The sentence was announced by the US attorney for the Southern District of New York - Geoffrey S. Berman. The Irish National had previously worked for the now-defunct black marketplace as a site administrator between June to October 2013. During the time that it was in operation from 2011 until its seizure in 2013, Silk Road was used by tens of thousands of users ranging from drug dealers and traffickers.
Over this same stretch of time, the marketplace was also responsible for the sale and distribution of more than 200 million dollars worth of illegal goods to hundreds of thousands of buyers. Often making these payments through the use of digital assets, specifically Bitcoin.
Having previously been before a District judge, David had previously pled guilty to Judge Jesse M. Furman, who was responsible for the sentence that was imposed this week.

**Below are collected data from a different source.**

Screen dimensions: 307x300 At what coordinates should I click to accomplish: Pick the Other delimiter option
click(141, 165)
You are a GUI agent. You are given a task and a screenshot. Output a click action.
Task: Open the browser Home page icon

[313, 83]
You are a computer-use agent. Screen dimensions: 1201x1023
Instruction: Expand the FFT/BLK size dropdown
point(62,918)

It was during the time that this sentence was announced that Attorney Geoffrey S. Berman said the following:
“Gary Davis helped run the Silk Road website – a dark web marketplace for illegal drugs, hacking services, and other criminal activity. Davis’s arrest, extradition from Ireland, conviction, and prison sentence should send an unmistakable message: the dark web does not cast shadows long enough to protect criminals from the long arm of the law.”

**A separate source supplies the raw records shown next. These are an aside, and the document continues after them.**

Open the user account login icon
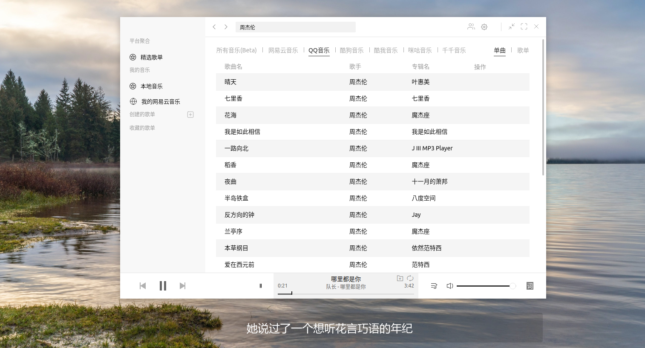This screenshot has width=645, height=348. (471, 27)
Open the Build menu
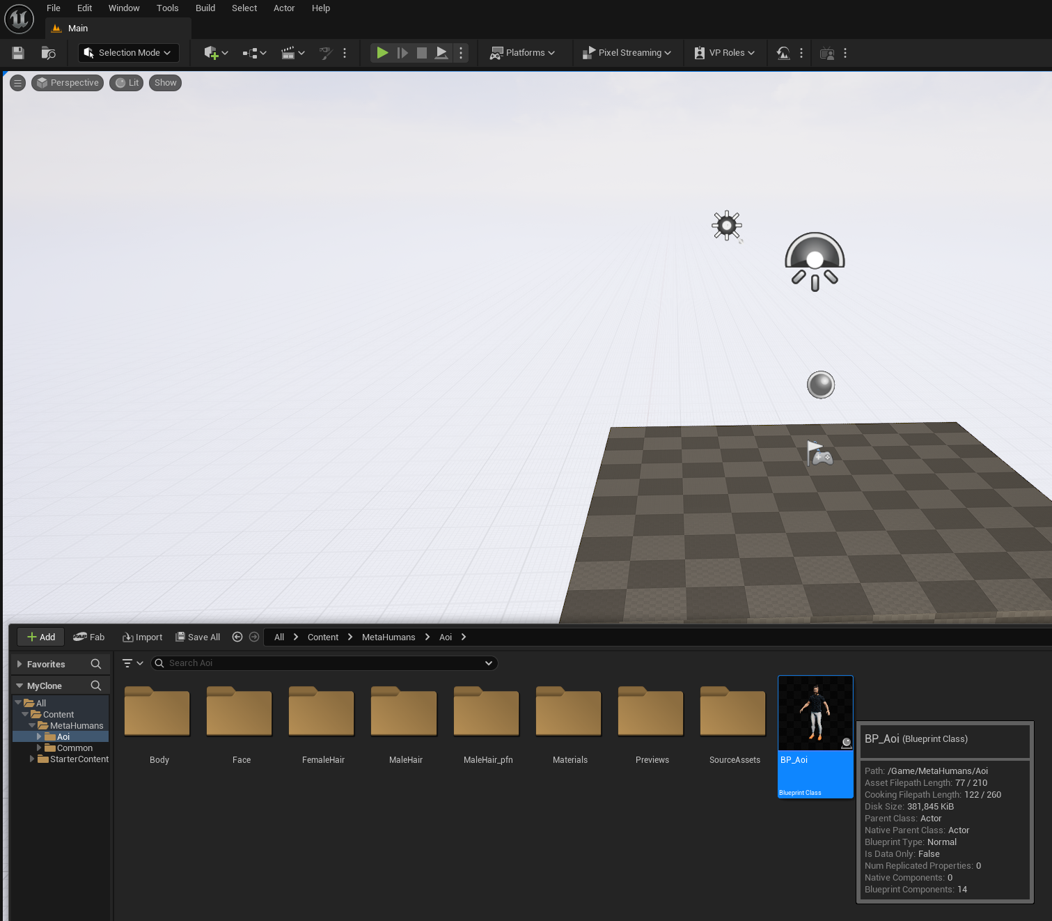Viewport: 1052px width, 921px height. (205, 8)
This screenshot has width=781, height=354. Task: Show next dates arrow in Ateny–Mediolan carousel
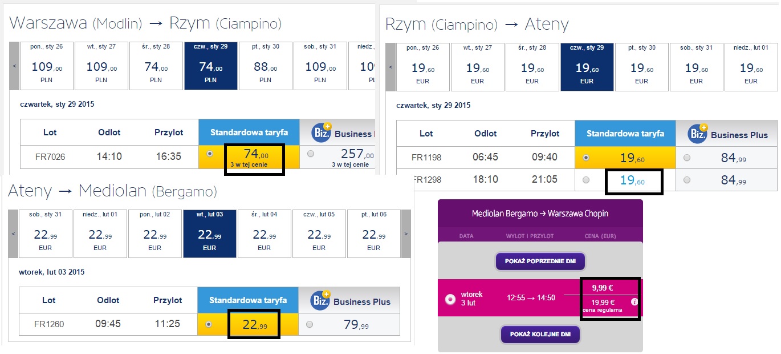(x=406, y=234)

During the trial of Ross Ulbricht, the founder of Silk Road under the nickname 'Dread Pirate Roberts.' Evidence was brought forward which showed the kind of involvement that individuals and site administrators like Davis had in keeping the marketplace in operation.
These included a close-knit team of forum moderators and site administrators. Both were roles that Davis held from May 2013 until October of the same year.
As an administrator, Davis was charged with checking up on the progress of thousands of orders from across the world. Often having direct communication with 'customers' regarding the status of their orders and co-ordinating delivery logistics. This also included resolving issues and settling disputes between buyers and vendors, while also enforcing the rules set out by Ulbricht.
Along with being issued a 6 year, 6-month sentence, the Wicklow, Ireland native was further ordered to three years of supervised release and pay a fine of $25,000.
Along with working as the site administrator for the first iteration of Silk Road until its closure in October 2013. Davis was also served as one of the administrators of Silk Road 2.0 when it was launched, working there from November until December 2013.